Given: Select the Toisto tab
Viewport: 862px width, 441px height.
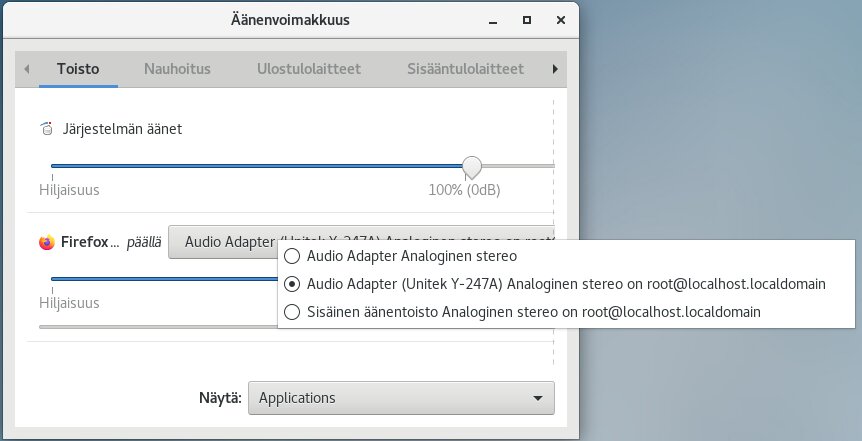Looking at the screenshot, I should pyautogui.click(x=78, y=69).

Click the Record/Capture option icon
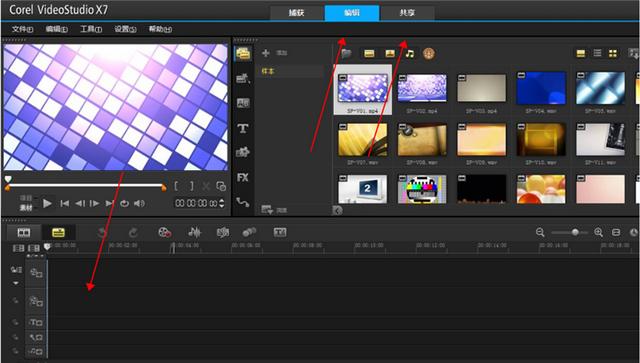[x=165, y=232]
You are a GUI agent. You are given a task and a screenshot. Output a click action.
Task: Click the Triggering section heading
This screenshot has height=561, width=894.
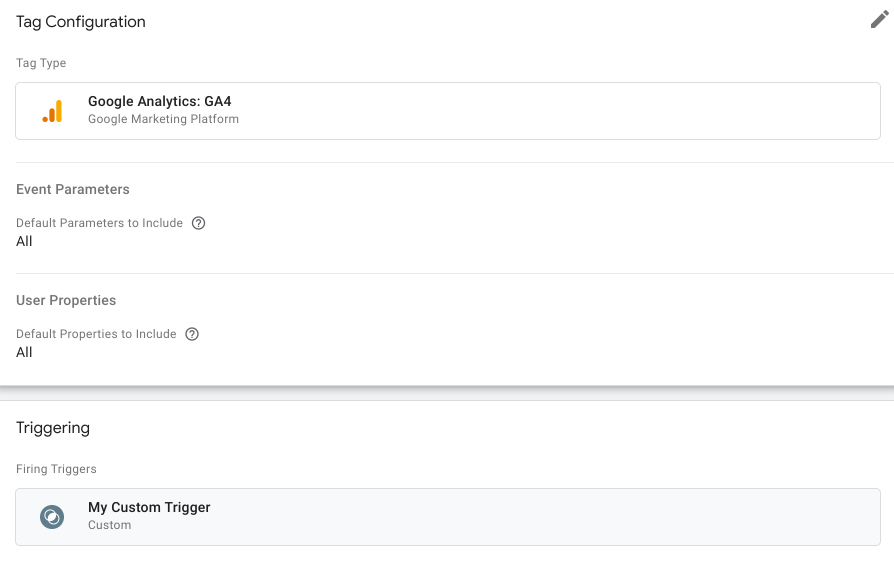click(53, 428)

--- Exercise instructions ---
Can you retype every record above exactly, leaving out the pictures?

--- Result below ---
Given: Select the Toisto tab
Viewport: 862px width, 441px height.
Looking at the screenshot, I should pyautogui.click(x=78, y=69).

Click the Record/Capture option icon
[x=165, y=232]
You are a GUI agent. You are given a task and a screenshot. Output a click action.
Task: Click the Triggering section heading
This screenshot has height=561, width=894.
click(53, 428)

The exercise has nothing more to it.